Given an input vector and associated weight/parameter vectors, a neural network attempts to minimize the error between estimated $\hat{y}$ and actual output $y$, also known as the cost function $J$. It does this by optimizing the weights vectors for all training data.

Although grid search (brute force) and Monte Carlo can be used to determine the correct weights, they are far too computationally expensive to be used in any practical applications. Instead, **gradient descent** is used to iteratively refine weights in the "downhill" direction along the hypersurface of the cost function. That is, parameters $\theta$ are updated for each timestep $t$ such that: $\theta_{t+1}= \theta_t - \eta\Delta_\theta J(\theta_t, X, Y)$, where $\eta$ is a chosen learning rate, $\Delta_\theta J(\theta_t, X, Y)$ is the derivative of the cost function, $X$ is the input vector and $Y$ is the output vector. Other methods seek to improve upon vanilla gradient descent:

* **Stochastic Gradient Descent**: by taking the gradient for each training example
  ** More efficient, can be used for online data/streaming
  ** Requires tuning of learning rate to ensure convergence; otherwise, tends to bounce around
* **Mini-Batch Gradient Descent**: by taking the gradient for localized batches of points (typically between 50 and 256 values)
  ** Both efficient and stable convergence
  ** Takes advantage of speedy matrix derivative calculations

Still, additional challenges remain, such as tuning/adapting the learning rate over time and for specific parameter upates. Other important algorithms that implement different updater strategies include:

* **Momentum**: accelerates SGD in the correct direction and smooths oscillations by carrying forward a "momentum term" from the previous timestep
* **Nesterov Accelerated Gradient**: gives Momentum a forward-looking intelligence, i.e. "smart ball"
* **Adagrad**: adapts learning rate to the parameters based on gradients that have been previously calculated, allowing us to deal with sparse data
* **Adadelta**: a version of Adagrad that attempts to more intelligently update learning rate
* **RMSprop**: similar to Adadelta
* **Adam**: RMSprop plus Momentum
* **AdaMax**: update to Adam
* **Nadam**: Adam plus Nesterov Accelerated Gradient

These algorithms produce varying results in terms of convergence on optima, particularly around saddle points.

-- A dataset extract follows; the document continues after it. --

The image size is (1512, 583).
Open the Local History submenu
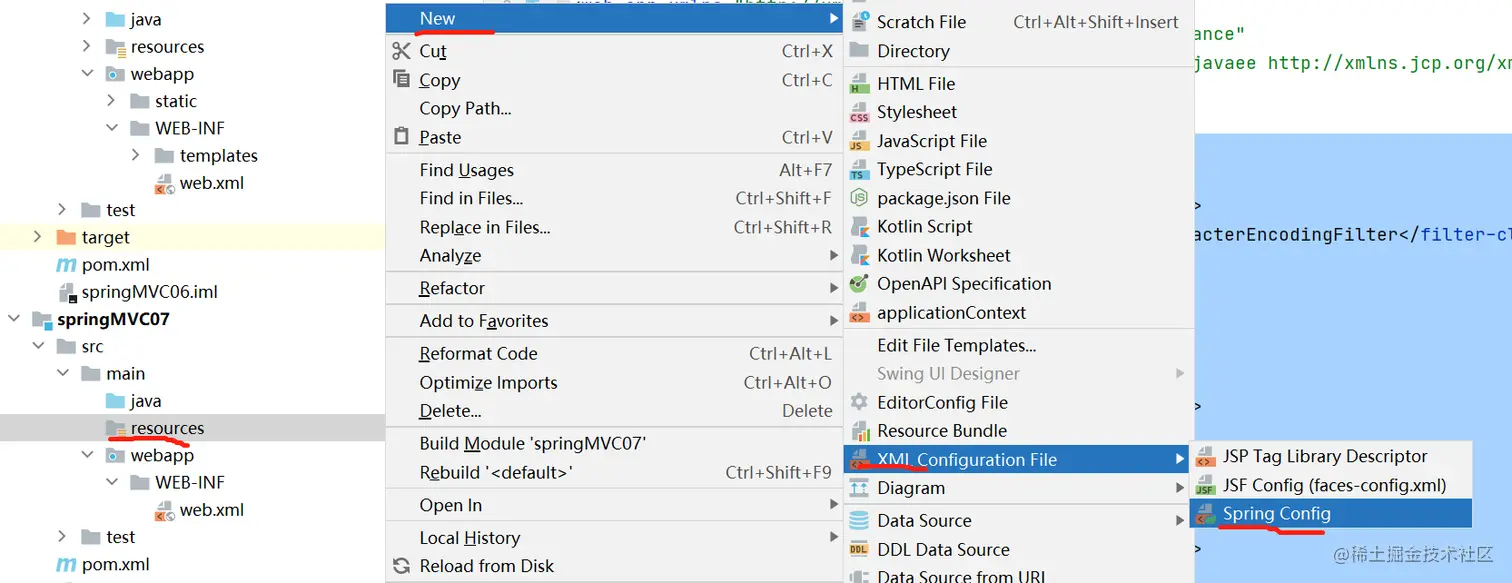[469, 538]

Selecting the correct activation function for a given problem requires knowledge of the problems linearity. Non-linear functions can be approximated only using a non-linear activation function, such as sigmoid or tanh (similar to sigmoid but covering negative values). Multi-class classification applications also utilize softmax, which produces an ensemble of values that sum to one. Relu (Rectified Linear Unit) is the most widely used activation function due to its simplicity, however it can cause dead neurons; in these cases leaky Relu, which extends into the negative range, can be used instead. Often it is best to start with Relu for input and hidden layers and adjust the output layer based on the task at hand: regressor - linear output unit, classifier - softmax or sigmoid.

Due to neural networks inherent flexibility in approximating any function, they tend to fit datasets (and noise) extremely well. To prevent overfitting, always compare training and validation results; the former should never be much higher than the latter. You can also use regularization, to penalize higher weights, and early stopping, to halt training at a certain threshold. Lastly, you can use Drop Out to randomly deactivate neurons at each epoch (training iteration), forcing the network to generalize.

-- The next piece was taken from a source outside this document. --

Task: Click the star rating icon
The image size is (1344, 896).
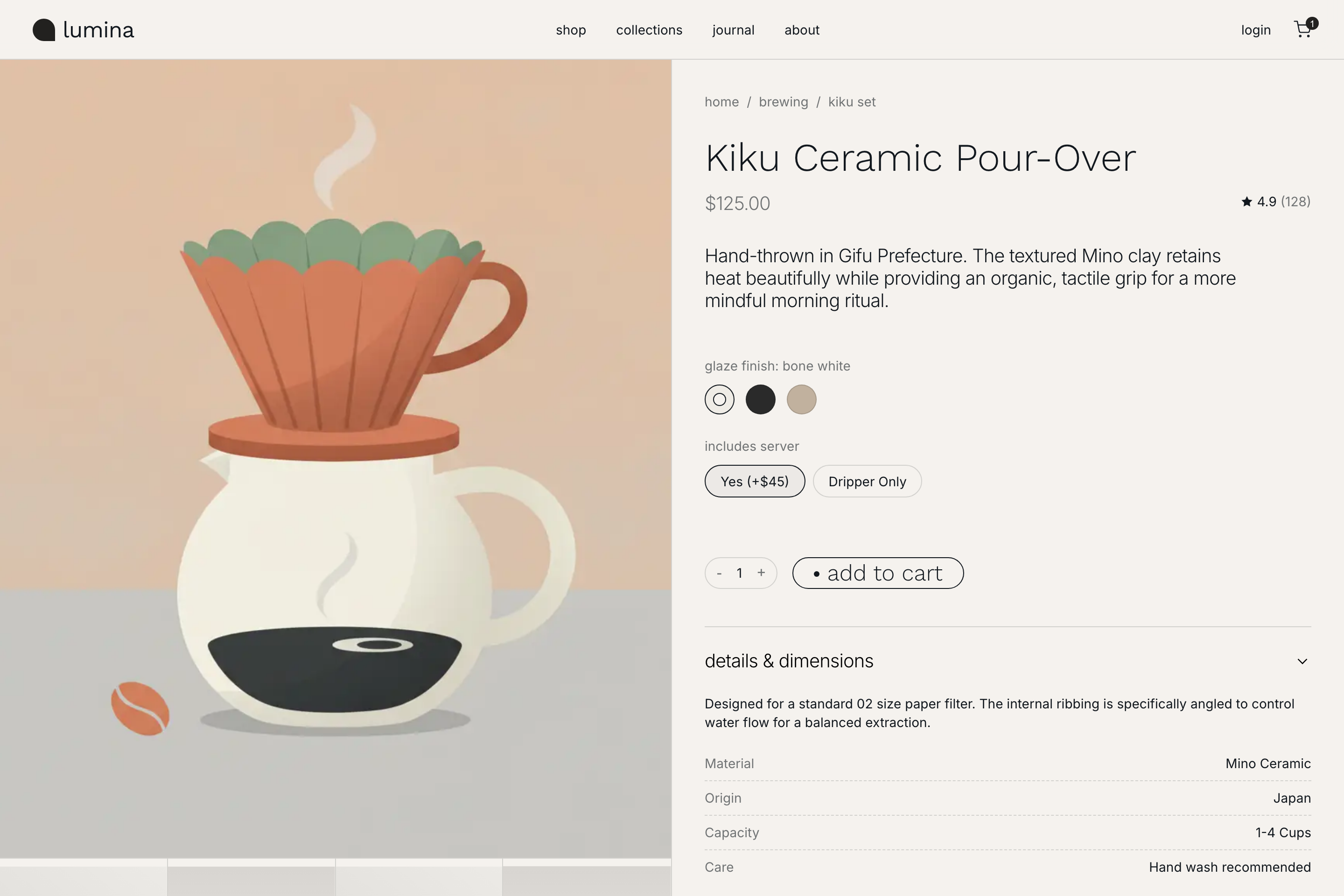Action: [x=1247, y=201]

Why neural networks? Linear machine learning models are limited to linear functions; on the other hand, neural networks can be used when data isn't linearly separable. 

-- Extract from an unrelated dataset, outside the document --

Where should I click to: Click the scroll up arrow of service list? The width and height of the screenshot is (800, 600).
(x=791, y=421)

#### Deep Feedforward Neural Networks

The simplest type of neural network is called a **perceptron**, which consists of a linear combination of an input vector and a weights vector, passed into a step activation function. This system acts as a binary linear classifier and is used to approximate some function. Deep feedforward neural networks consist of mutilayer perceptrons, with information flowing in the forward direction, through a hidden layer, in order to calculate the function output. 

Deep feedforward neural networks can represent any mathematical function (the Universal Function Approximation Theory). However, even if you can represent any mathetmatical function, having a single hidden layer is not viable for training the network.

#### Convolutional Neural Networks

Convolutional neural networks are favored for image classification due to their lower computational cost and ability to capture pixel dependencies throughout the image. Deep feedforward neural networks can represent any mathematical function.

#### Recurrent Neural Networks

While deep feedforward networks are effective at learning functions, they do not work well with sequences or time series data - enter RNNs. In these networks, feedback connections between neurons pass back temporal information, giving the system a form of memory.

#### Long Short Term Networks

LSTMs map an input vector to an output vector using weights and an activation function along with additional components, including an input gate, an output gate and a forget gate. Data flows through a central node called a cel state, which is the memory of the neuron. 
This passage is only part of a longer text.